# Grilled Herb Chicken and Sausage



## ChileRelleno (Jul 7, 2012)

Sidestepped the smoker today and fired up the grill for a nice dinner of Grilled Herb Chicken and Sausage with Onions/Bell Peppers.


*Menu*
Grilled Herb Chicken
Grilled Sausage with Onions/Bell Pepper

Southwestern Vegetable Medley
Fresh Guacamole and Tortilla Chips



*Grilled Herb Chicken and Sausage with Onions/Bell Pepper*





















































*Southwestern Vegetable Medley*


2 cans Green Beans
1 can Whole Corn
1 can Black Beans
1 can Rotel
1C coarse chopped Onion
1.5C coarse chopped Bell Pepper
1T minced Garlic
1C Chicken Broth

4T Butter

1T each Salt, Cumin

3T Lime Juice
Combine veggies, broth and butter, cook till onions are slightly softened
Add spices to taste and simmer to finish
























*Fresh Guacamole with Tortilla Chips*


8 fresh Avocados, mashed

1C each, fine chopped Onions, Bell Pepper, Tomato
1 minced Jalepeno
1T minced Garlic
Salt, Cumin, crushed Red Pepper and Lime juice to taste
Combine all together, chunky or smooth consistency as desired














*The Finale*


----------



## Jason (Oct 2, 2007)

Dang you had me on the hook till that baby poop....hahahaha That chicken looks awesome.

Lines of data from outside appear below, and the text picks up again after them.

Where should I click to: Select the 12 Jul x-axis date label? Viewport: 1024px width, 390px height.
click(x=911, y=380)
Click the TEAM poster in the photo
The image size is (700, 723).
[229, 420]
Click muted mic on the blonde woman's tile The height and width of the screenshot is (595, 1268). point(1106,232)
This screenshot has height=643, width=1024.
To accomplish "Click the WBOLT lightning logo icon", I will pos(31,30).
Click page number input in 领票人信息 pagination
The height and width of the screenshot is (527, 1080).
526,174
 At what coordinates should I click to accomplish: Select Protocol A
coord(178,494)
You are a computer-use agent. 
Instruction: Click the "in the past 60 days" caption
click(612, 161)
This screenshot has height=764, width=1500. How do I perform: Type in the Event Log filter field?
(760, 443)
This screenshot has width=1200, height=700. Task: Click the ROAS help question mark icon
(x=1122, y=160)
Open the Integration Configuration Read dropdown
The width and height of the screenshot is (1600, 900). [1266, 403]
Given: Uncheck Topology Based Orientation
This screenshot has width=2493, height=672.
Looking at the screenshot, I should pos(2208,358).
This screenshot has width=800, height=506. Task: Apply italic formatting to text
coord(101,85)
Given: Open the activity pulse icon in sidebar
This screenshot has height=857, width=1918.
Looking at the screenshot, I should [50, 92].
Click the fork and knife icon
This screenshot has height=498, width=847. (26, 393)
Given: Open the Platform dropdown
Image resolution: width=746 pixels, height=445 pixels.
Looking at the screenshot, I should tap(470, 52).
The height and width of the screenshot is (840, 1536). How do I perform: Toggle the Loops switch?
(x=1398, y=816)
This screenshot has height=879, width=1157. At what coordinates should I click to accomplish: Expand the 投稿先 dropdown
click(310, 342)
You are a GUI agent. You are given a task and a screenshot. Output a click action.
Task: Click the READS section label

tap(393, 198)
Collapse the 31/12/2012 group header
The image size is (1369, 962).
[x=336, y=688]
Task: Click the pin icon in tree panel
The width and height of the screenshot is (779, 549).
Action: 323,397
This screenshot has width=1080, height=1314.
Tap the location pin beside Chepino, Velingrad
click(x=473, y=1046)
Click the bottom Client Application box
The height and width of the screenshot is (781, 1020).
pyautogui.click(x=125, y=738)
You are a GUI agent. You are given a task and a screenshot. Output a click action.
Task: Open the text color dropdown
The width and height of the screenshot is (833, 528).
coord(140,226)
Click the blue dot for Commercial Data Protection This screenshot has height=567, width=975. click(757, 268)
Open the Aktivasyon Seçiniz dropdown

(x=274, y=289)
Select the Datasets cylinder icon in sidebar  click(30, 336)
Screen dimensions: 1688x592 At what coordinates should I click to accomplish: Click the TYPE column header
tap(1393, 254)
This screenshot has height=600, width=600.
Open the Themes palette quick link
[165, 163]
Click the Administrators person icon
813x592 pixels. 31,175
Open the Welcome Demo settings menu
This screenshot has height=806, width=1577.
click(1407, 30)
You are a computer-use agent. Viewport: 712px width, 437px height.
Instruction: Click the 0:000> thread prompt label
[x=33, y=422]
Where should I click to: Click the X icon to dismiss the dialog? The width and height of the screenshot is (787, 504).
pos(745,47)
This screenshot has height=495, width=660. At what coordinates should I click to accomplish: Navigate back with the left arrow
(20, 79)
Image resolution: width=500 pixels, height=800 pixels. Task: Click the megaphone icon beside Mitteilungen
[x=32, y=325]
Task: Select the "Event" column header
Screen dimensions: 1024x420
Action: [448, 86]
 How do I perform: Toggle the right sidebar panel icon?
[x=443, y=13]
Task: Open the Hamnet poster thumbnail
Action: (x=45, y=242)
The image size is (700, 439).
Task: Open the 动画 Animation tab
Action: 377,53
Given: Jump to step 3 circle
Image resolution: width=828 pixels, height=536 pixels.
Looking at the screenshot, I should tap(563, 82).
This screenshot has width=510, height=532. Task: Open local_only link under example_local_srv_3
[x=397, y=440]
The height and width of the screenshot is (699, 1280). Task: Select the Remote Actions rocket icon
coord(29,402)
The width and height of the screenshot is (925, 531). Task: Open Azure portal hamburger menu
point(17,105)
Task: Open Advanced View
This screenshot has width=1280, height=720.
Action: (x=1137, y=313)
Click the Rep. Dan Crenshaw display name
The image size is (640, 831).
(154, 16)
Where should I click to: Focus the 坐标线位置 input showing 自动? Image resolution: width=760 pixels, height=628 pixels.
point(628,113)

I am gonna have to try that veggie mix but exclude the bell pepper!


----------



## smooth move (Sep 25, 2012)

Man! the pics came out huge on my screen. looks good-----as usual! we're livin on leftovers this week end.


----------



## Paymaster (Jan 9, 2012)

Mighty fine!!!!!!!!!:thumbsup:


----------